According to research performed by a group of professors from Johns Hopkins, the University of Wisconsin and the University of Illinois, the security company RSA used a second security tool developed by the NSA which reduced the time needed to crack secure Internet communications.
At the end of last year is was revealed that the NSA paid RSA $10 million to use the Dual Elliptic Curve random number generator in its products. It has since come to light that the Dual Elliptic Curve algorithm had a built-in flaw which made it easier for the NSA to decrypt data that was encrypted with a random number generated by the Dual Elliptic Curve generator.

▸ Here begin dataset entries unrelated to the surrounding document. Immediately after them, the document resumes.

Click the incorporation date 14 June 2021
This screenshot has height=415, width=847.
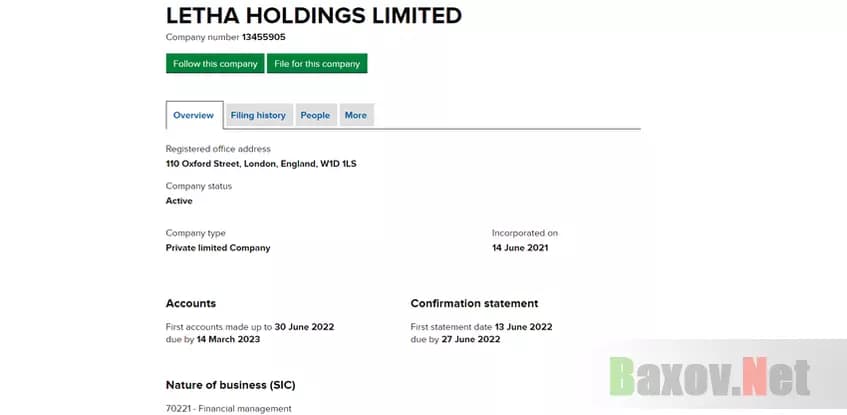520,248
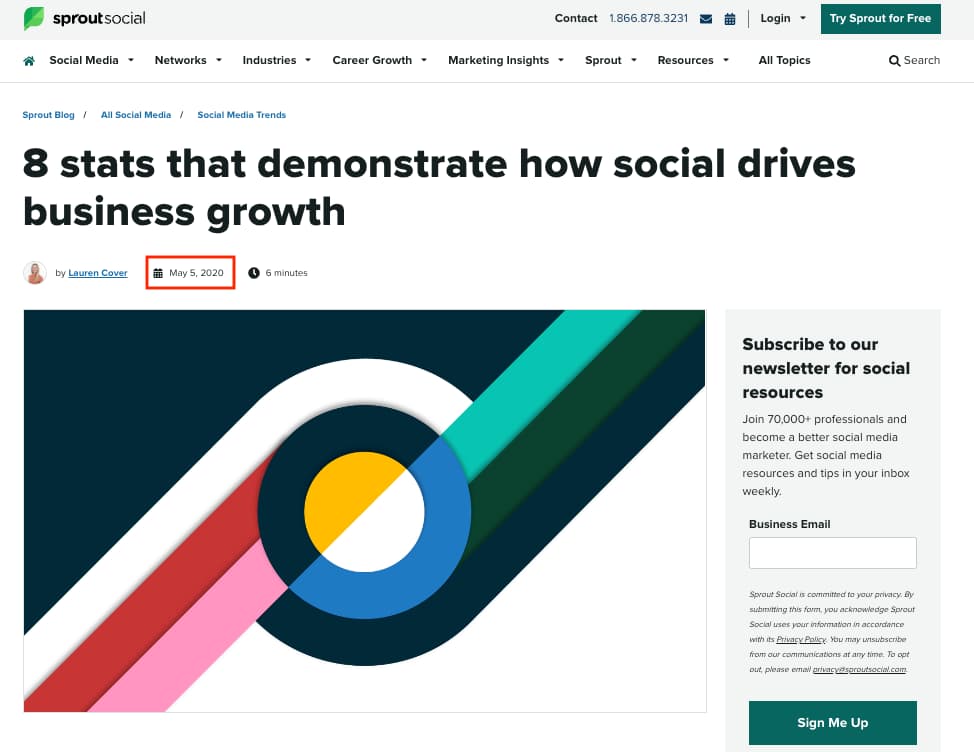Open the Social Media dropdown menu
Image resolution: width=974 pixels, height=752 pixels.
coord(91,60)
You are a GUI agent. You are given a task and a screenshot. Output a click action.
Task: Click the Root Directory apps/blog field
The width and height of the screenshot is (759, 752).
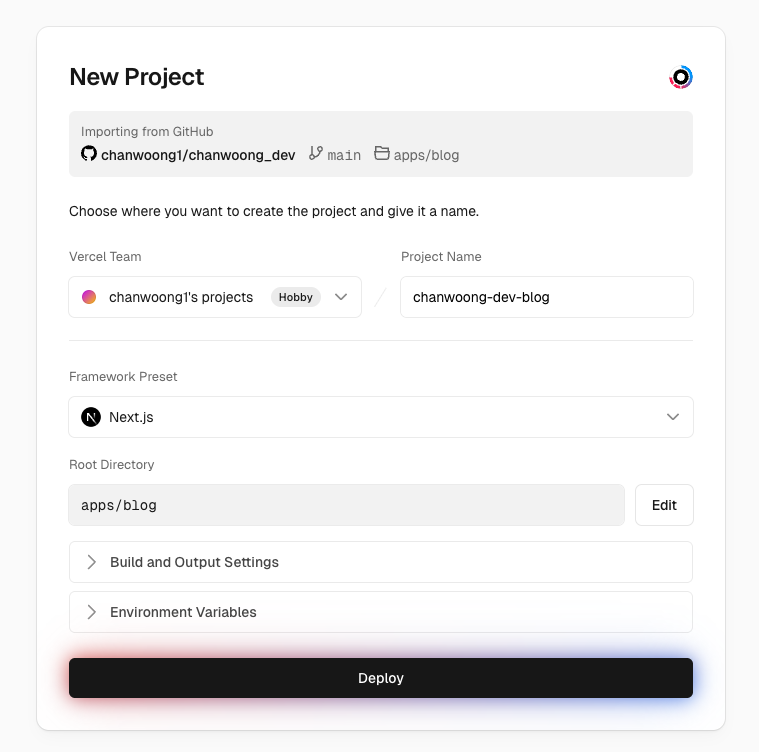pos(346,505)
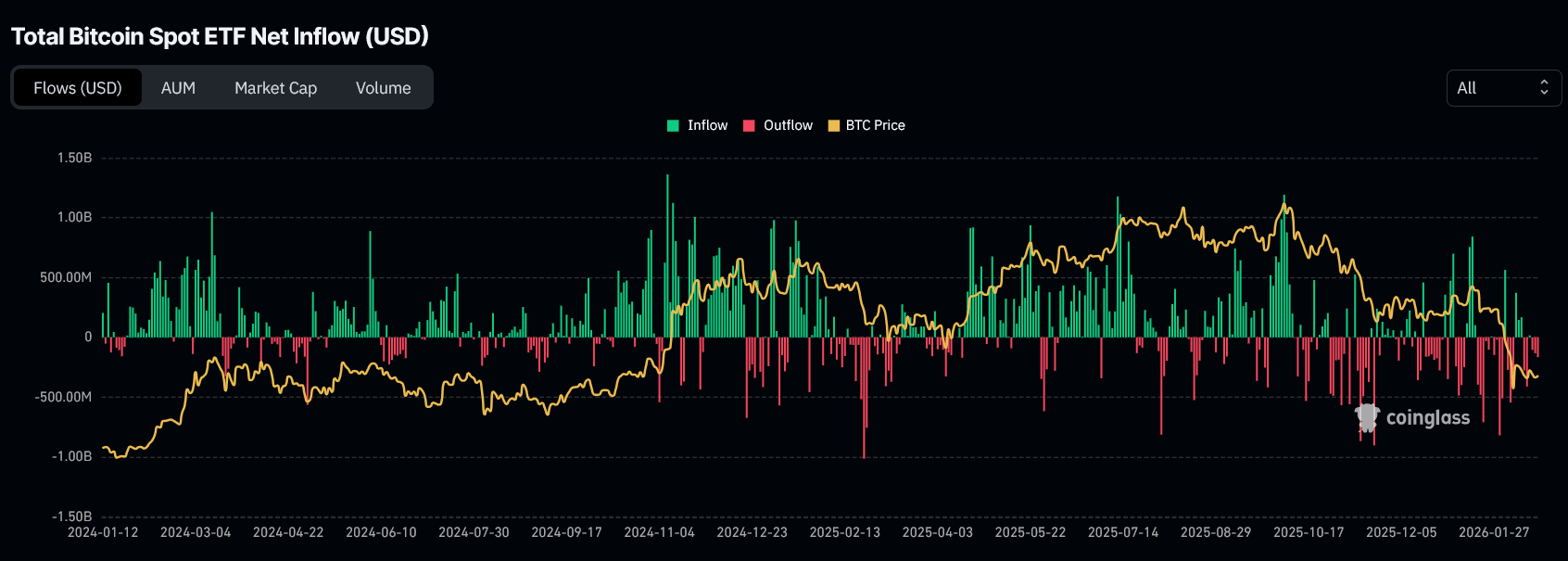This screenshot has width=1568, height=561.
Task: Click the 2024-11-04 x-axis date label
Action: click(659, 532)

According to research seen by Reuters, the team of academic researchers have discovered that a second NSA tool, known as the “Extended Random” extension for secure websites, could reduce the time needed to crack a version of RSA’s Dual Elliptic Curve software by tens of thousands of times.
The company is reported to have told Reuters that it had not intentionally weakened security on any product and noted that Extended Random was not widely adopted. RSA also said that the Extended Random functionality has been removed from its software.
“We could have been more skeptical of NSA’s intentions,” said RSA Chief Technologist Sam Curry. “We trusted them because they are charged with security for the U.S. government and U.S. critical infrastructure.”
The researchers were able to demonstrate the weakness of the Dual Elliptic Curve random number generator by decrypting TLS connections made using the RSA Share library in several seconds.
Following the release of documents by former NSA contractor Edward Snowden, a presidential advisory group reported that the NSA’s practice of subverting cryptography standards should stop.
The possibility of a back door in the Dual Elliptic Curve random number generator was first mooted back in 2007. Recent research shows that when the NSA’s default parameters are replaced with new values, the current popular cryptography libraries are still vulnerable. According to the report’s authors, “The RSA BSAFE implementations of TLS make the Dual EC back door particularly easy to exploit compared to the other libraries we analyzed. ”
The research concludes that the Extended Random extension allows a client to request longer TLS random numbers from the server, a feature that, if it enabled, would speed up the Dual EC attack by a factor of up to 65,000.